We’ve heard every sorry excuse in the book from the big banks as to why they’re still financing coal, oil and gas. But here at Bank On Our Future we love nothing more than proving it’s just a load of hot air.
Here are some of the main arguments banks used and the arguments for why they don’t stack up.
1) “If we don’t fund coal, oil, gas someone else will just do it”
Banks should be focused on their own responsibility to reduce their financed emissions, not that of their competitors.
You will be held accountable for your actions and held to the warm words you publish about your commitment to tackling climate change.
At this point, a lot of financial institutions have, to some extent, committed to stopping financing coal. For banks to be the lenders of last resort for bad assets just amplifies the risk.
2) “We prefer to engage with our clients on their transition”
Supporting companies that are developing new fossil fuel projects that science has proven to be inconsistent with global climate targets is clearly not supporting a transition.
An important point of influence is at the time of transaction when banks can say yes or no to a deal; they can have more influence than shareholders do.
You’ve had plenty of time to engage. If you continue “engaging” after so many years without results, you’re just using engagement as an excuse.
3) “Developing countries depend on cheaper energy for their development”
Renewable technologies can better serve the energy needs of low-income regions and are becoming more competitive than coal in many regions of the world. See here
Coal power is not a prerequisite for economic development and has received too much credit historically for poverty reduction. See here.

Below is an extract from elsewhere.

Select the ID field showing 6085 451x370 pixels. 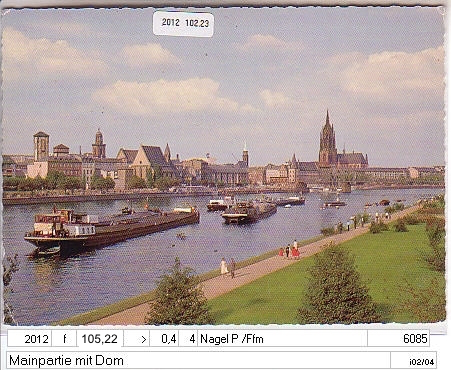[x=398, y=339]
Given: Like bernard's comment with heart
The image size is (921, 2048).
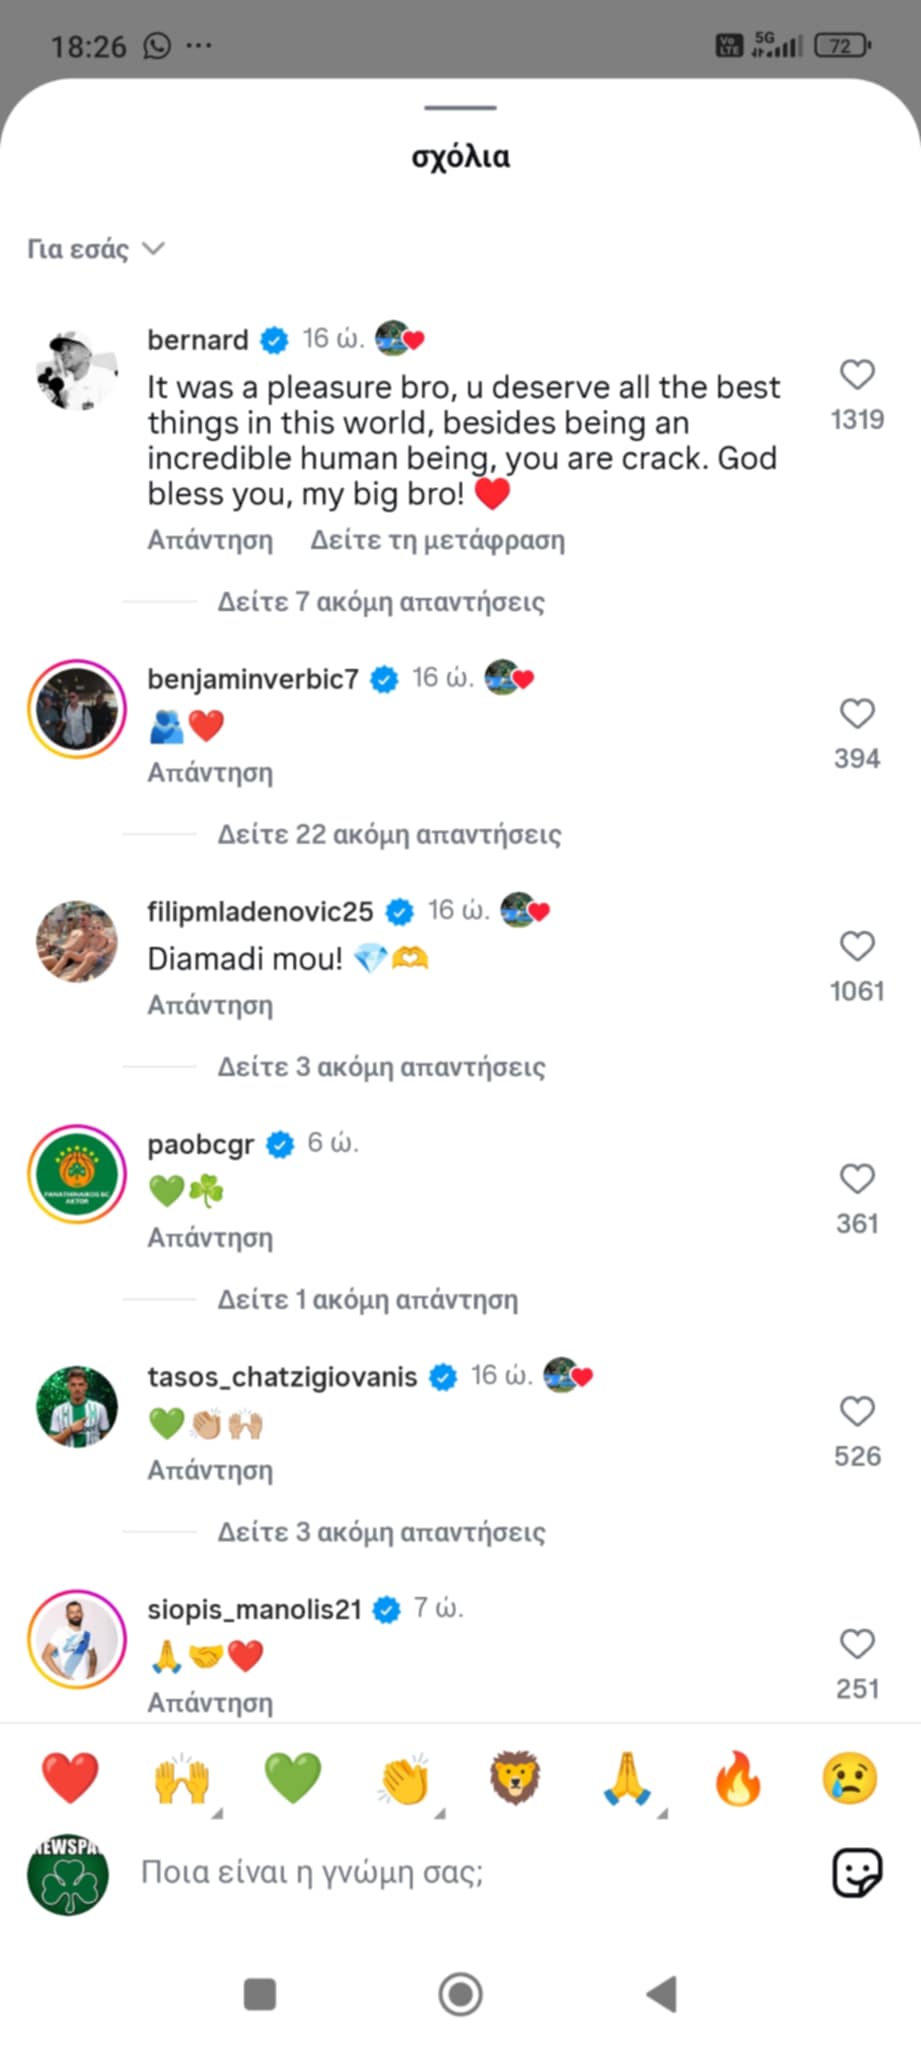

The expansion of coal infrastructure anywhere in the world is incompatible with the Paris goals and a failure to meet the goals will disproportionately affect low-income countries.
4) “Banks are not responsible for the emissions of the companies they finance”
This argument is out-dated. Even banks themselves are starting to address their emissions associated with clients, through targets to reduce these over time.
Mainstream investors are also calling for banks to take responsibility and reduce their financed emissions.
5) “If we eliminate fossil fuel supply, the US will have to import more, reducing supply would increase prices and hurt the most vulnerable”
The US already imports around 9 million barrels a day. The only way to increase energy security is to get off oil, not to produce more.
No one is proposing “eliminating” supply overnight. It’s already going to take two to three decades to transition off the fossil fuels already in production. We have to start now by stopping expansion.
Solar energy will provide cheap, reliable energy to the poorest around the world, without the boom and bust nature of fossil fuels that have plagued the last century.